Definition
The global competition for the scarce engineers and researchers who build AI, where short supply drives pay sharply higher.
At a glance
- Demand dwarfs supply: roughly 1.6M open AI roles globally, and a 2026 survey of 39,000+ employers ranked AI skills the world’s hardest to hire.[1]
- Average AI engineer base pay hit about $206,000 in 2025, with a 56% wage premium just for AI skills.[2]
- Top researchers got athlete-sized offers: Meta up to $300M over four years.[3]
- Giants buy whole startups just for the staff, and regulators are now watching.[4]
Why pay is so high
Scarcity. Few people can build cutting-edge AI, yet nearly every large company wants them, so prices rise.[1] Engineer pay jumped ~$50,000 in a year, with generative-AI specialists earning 40-60% more on top, as U.S. demand keeps climbing.[6]

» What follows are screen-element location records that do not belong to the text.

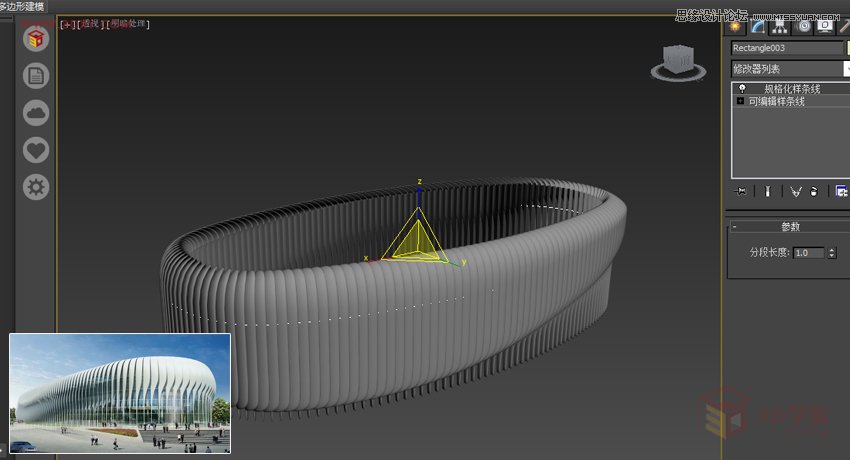Expand the 可编辑样条线 stack entry

(x=740, y=101)
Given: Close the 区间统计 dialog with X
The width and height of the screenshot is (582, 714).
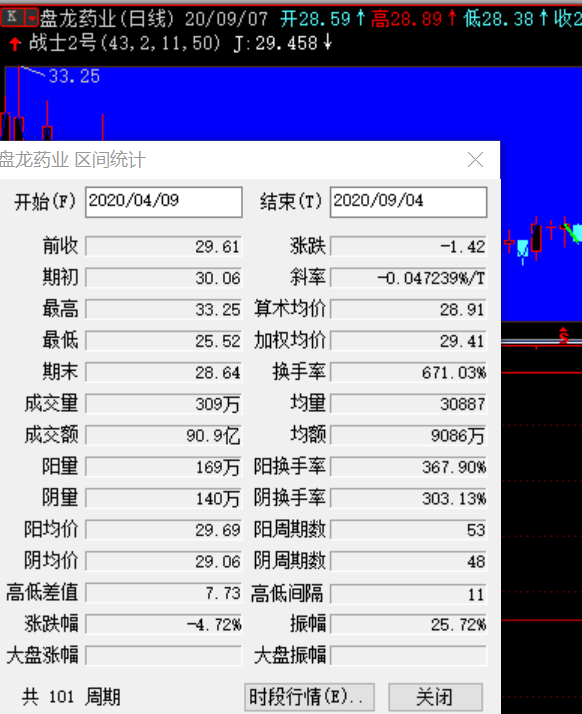Looking at the screenshot, I should [x=475, y=160].
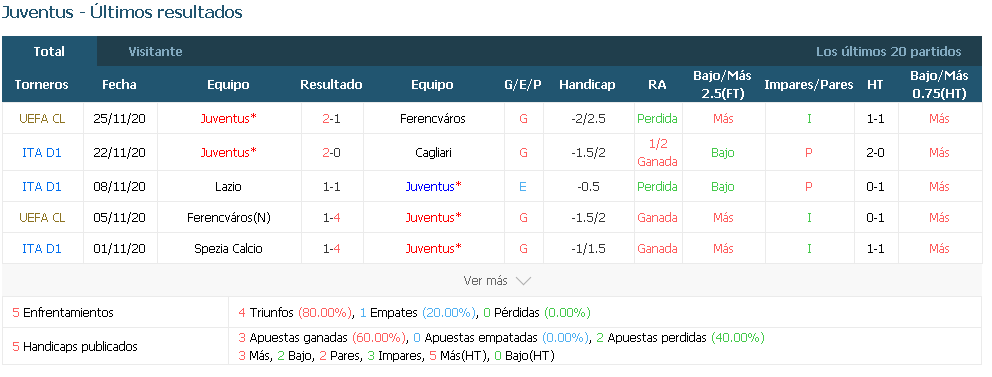992x377 pixels.
Task: Click the ITA D1 tournament on 22/11/20
Action: point(42,152)
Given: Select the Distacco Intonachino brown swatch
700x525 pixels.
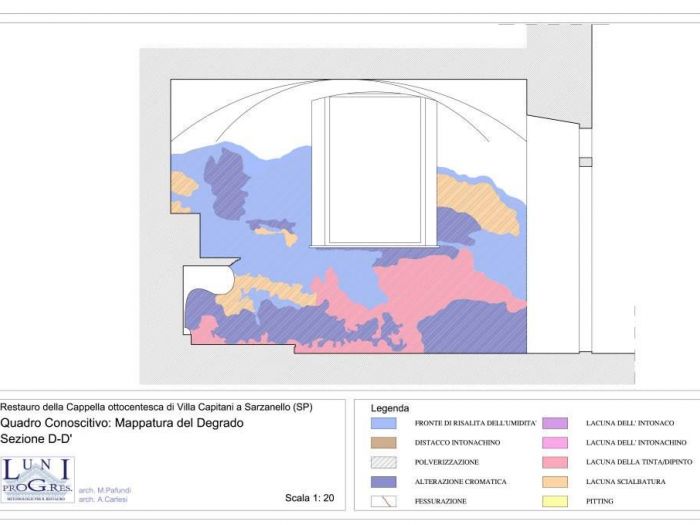Looking at the screenshot, I should click(383, 443).
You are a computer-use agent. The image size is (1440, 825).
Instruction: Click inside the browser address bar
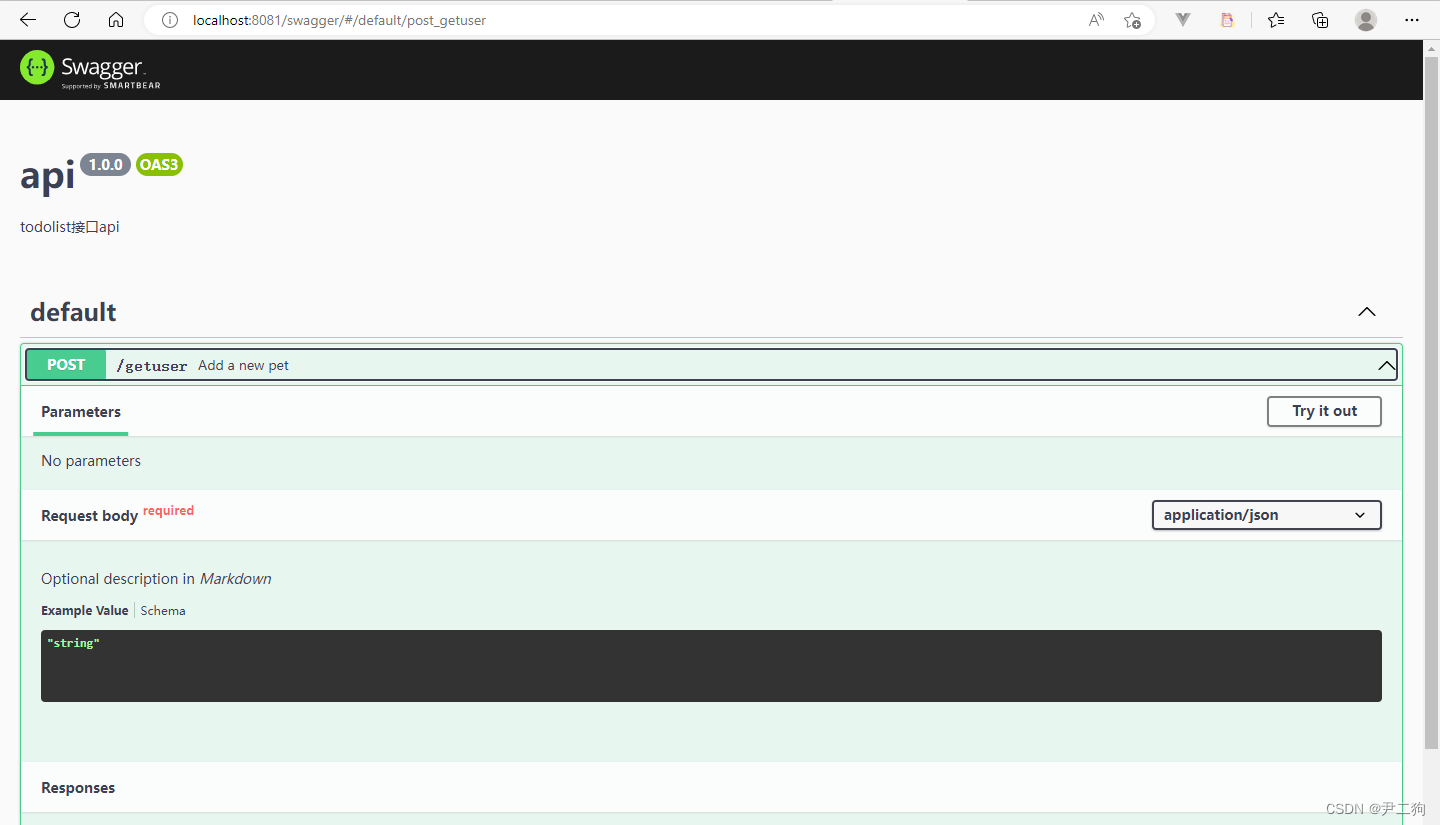(400, 19)
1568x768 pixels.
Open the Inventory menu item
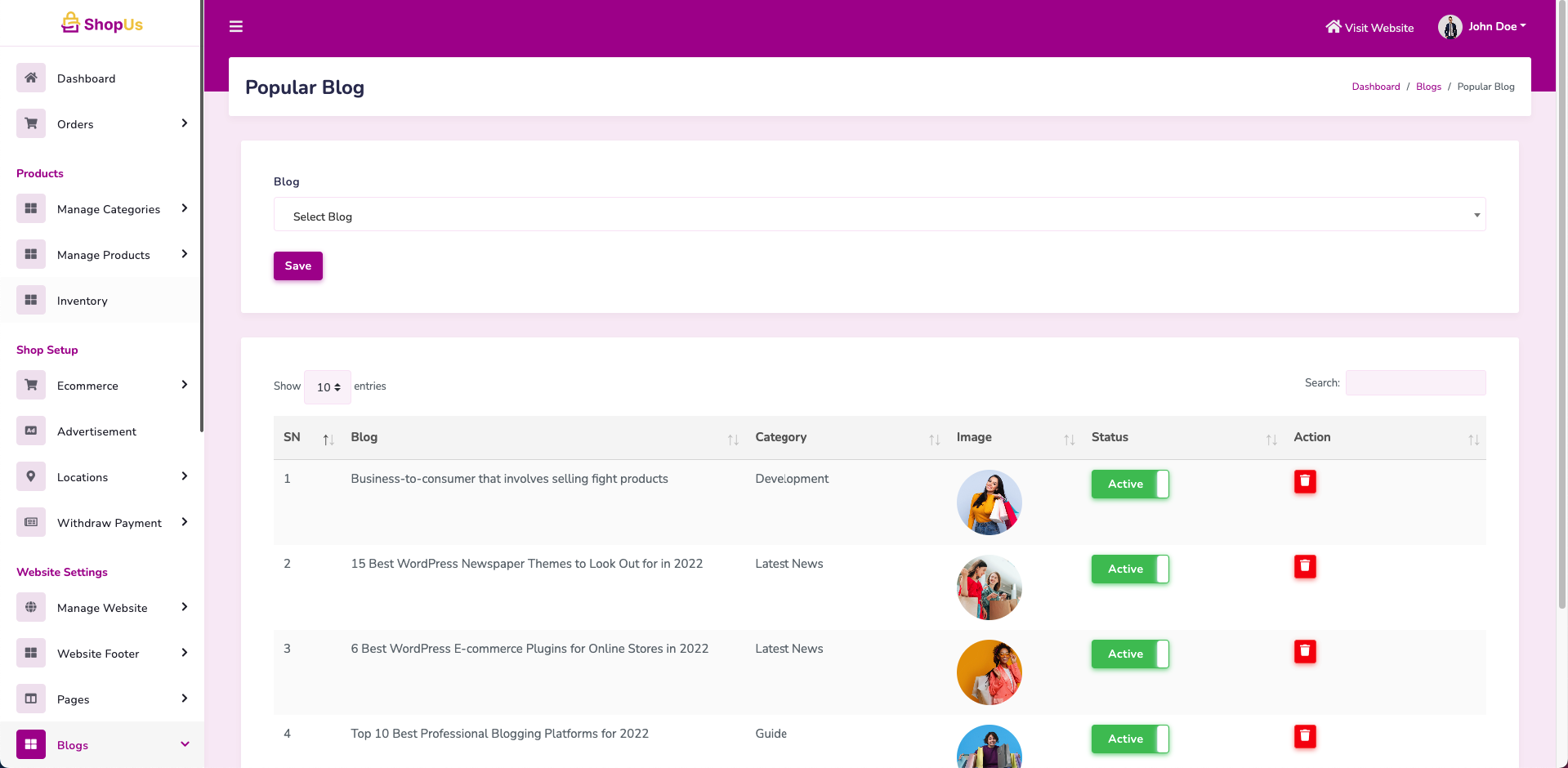pos(83,301)
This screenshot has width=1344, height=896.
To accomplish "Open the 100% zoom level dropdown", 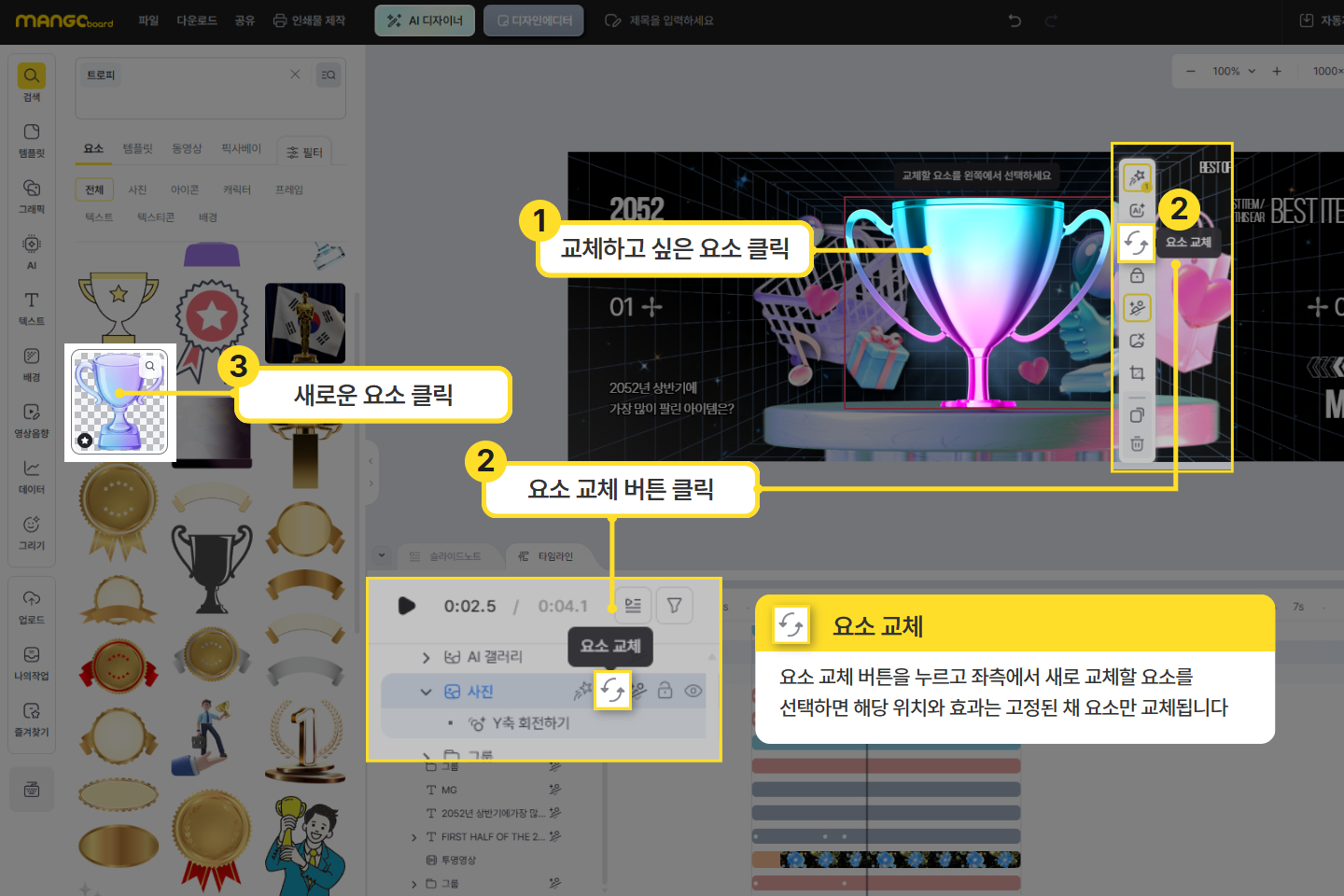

Buying the team, not the product
When individuals are too hard to recruit, big firms buy whole startups for their staff (an “acqui-hire”): Microsoft-Inflection ($650M), Google-Character.AI, Meta’s $14B Scale AI stake.[4] The FTC and DOJ now probe these as “pseudo-acquisitions” that may starve rivals of talent.[5]
Bottom line
For most owners, the move isn’t to win this auction but to route around it with vendors, tools, and contractors rather than competing for sky-priced AI staff.